I've been hiding in the corners of the bookstore while the weather changes a few degrees in either direction from day to day, as indecisive as I am about my "future." When people ask, I assume I haven't quite figured it out, and I can't be the only one, so I admit that playing it by ear is kind of nice when I can get over the fear of uncertainty.
Up in the air, I read someone's confession of a fear of half inflated balloons, hanging mid-air, hovering, not sure whether to rise or fall, whether rising or falling is more possible, plausible, accomplishable. There's a lot for us to accomplish these last 40 something days until summer, until graduation, to what's next for any of us – internships, jobs or home to regroup, travel, something breaking free of the grind.
For some of us the grind isn't so bad. The grind is familiar and a little or a lot more comfortable than the forging of a clichéd path less traveled, leaving trails, terrifying and exciting all at once. I love roller coasters. I am the one with my hands in the air, yelling "yee haw," climbing the steep rise to an adventure apex, potential energy building. I'm not science-minded. I didn't take physics; I don't know. But there is nonetheless a moment of disappearing courage when a jerk to the left or to the right is something unexpected and stomach-dropping.

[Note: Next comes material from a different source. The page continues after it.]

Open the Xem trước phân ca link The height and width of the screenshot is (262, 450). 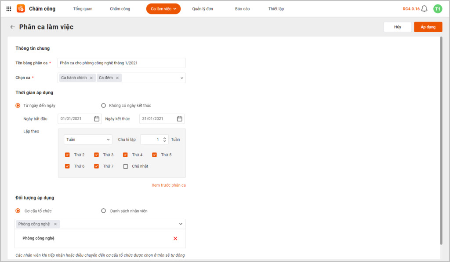click(168, 185)

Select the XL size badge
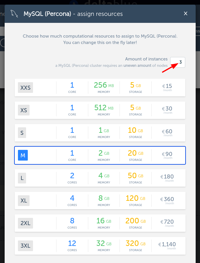tap(24, 201)
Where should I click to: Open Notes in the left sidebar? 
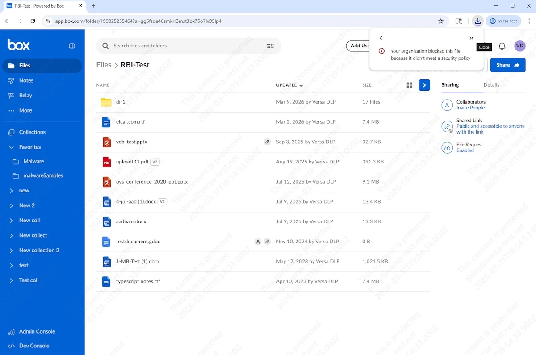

We can do it, I think. We cheer each other on, and so does the sun of Spring. It is a source of perseverance, even when Emory Unplugged is dysfunctional and the mid-class fire drills or Dooley interruptions free us. They at the very least distract us, I suppose, and dancing during Dooley's Week frees us from the grind at last and, for a short time, tides us over until the freedom of what's next. What's coming. Potential energy, or something like that. I didn't take physics, I don't know.